Hello community, I was producing blocks with version 1.35.3 but after upgrading to 1.35.5 I missed a block yesterday and in trying to figure out what happened I notice some oddities (Stakepool CTL). Firstly my log is writing the wrong version. See below, LiveView shows 1.35.5 however my logs show 1.35.3

image

Logs:

/opt/cardano/cnode/logs$ cat node0.json

{"app":[],"at":"2023-02-03T01:14:07.11Z","data":{"credentials":"Cardano","val":{"kind":"TraceNodeNotLeader","slot":83820556}},"env":"**1.35.3**:950c4","host":"x9x","loc":null,"msg":"","ns":["cardano.node.Forge"],"pid":"36609","sev":"Info","thread":"499"}
{"app":[],"at":"2023-02-03T01:14:08.00Z","data":{"chainDensity":4.853867e-2,"credentials":"Cardano","delegMapSize":1262642,"kind":"TraceStartLeadershipCheck","slot":83820557,"utxoSize":9641613},"env":"1.35.3:950c4","host":"x9x","loc":null,"msg":"","ns":["cardano.node.LeadershipCheck"],"pid":"36609","sev":"Info","thread":"499"}


Secondly I cannot view the operational certificate via cardano-cli:

cardano-cli query kes-period-info --op-cert-file op.cert --mainnet

Command failed: query kes-period-info  Error: op.cert: op.cert: openFile: does not exist (No such file or directory)


image

You log has this in it. I’m not too good at reading the logs, but it is odd that it references version 1.35.3, not 1.35.5…

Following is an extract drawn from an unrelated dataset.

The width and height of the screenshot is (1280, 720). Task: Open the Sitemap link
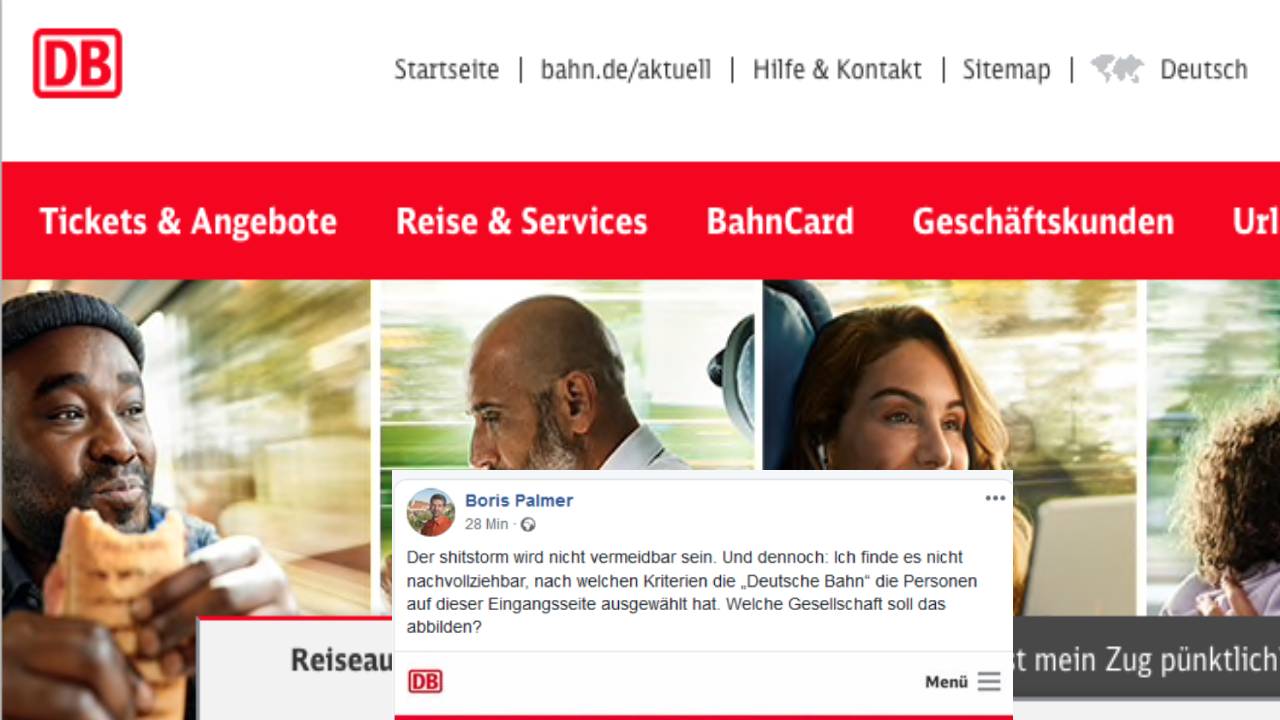pos(1006,69)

thanks Jeremy, any idea what would cause this and how I can fix it?

did u set the path for op.cert in case u ran the command from other location than pool folder files?

try which cardano-cli

nano env

inside env do u see the path with /.cabal/bin or /.local/bin (for first 2-3 lines)

Cheers,

1 Like

Hi again Alex,

my binaries live in:

which cardano-cli
/home/core/.cabal/bin/cardano-cli

I edited the env file and changed:

#CCLI="${HOME}/.cabal/bin/cardano-cli"                  # Override automatic detection of path to cardano-cli exec>
#CNCLI="${HOME}/.cargo/bin/cncli"  

to 
CCLI="${HOME}/.cabal/bin/cardano-cli"                  # Override automatic detection of path to cardano-cli exec>
CNCLI="${HOME}/.cargo/bin/cncli"  

I then restarted the node:

sudo systemctl restart cnode

but it still returns error:

 cardano-cli query kes-period-info --op-cert-file op.cert --mainnet
Command failed: query kes-period-info  Error: op.cert: op.cert: openFile: does not exist (No such file or directory)

I think I may have seen the problem, I notice the cnode service shows the following:

Which is pointing to the old binary. I assume that the cnode.sh file contains an path variable pointing to the wrong binary but shouldn’t those paths be in the env file, or is it located in the bashrc file?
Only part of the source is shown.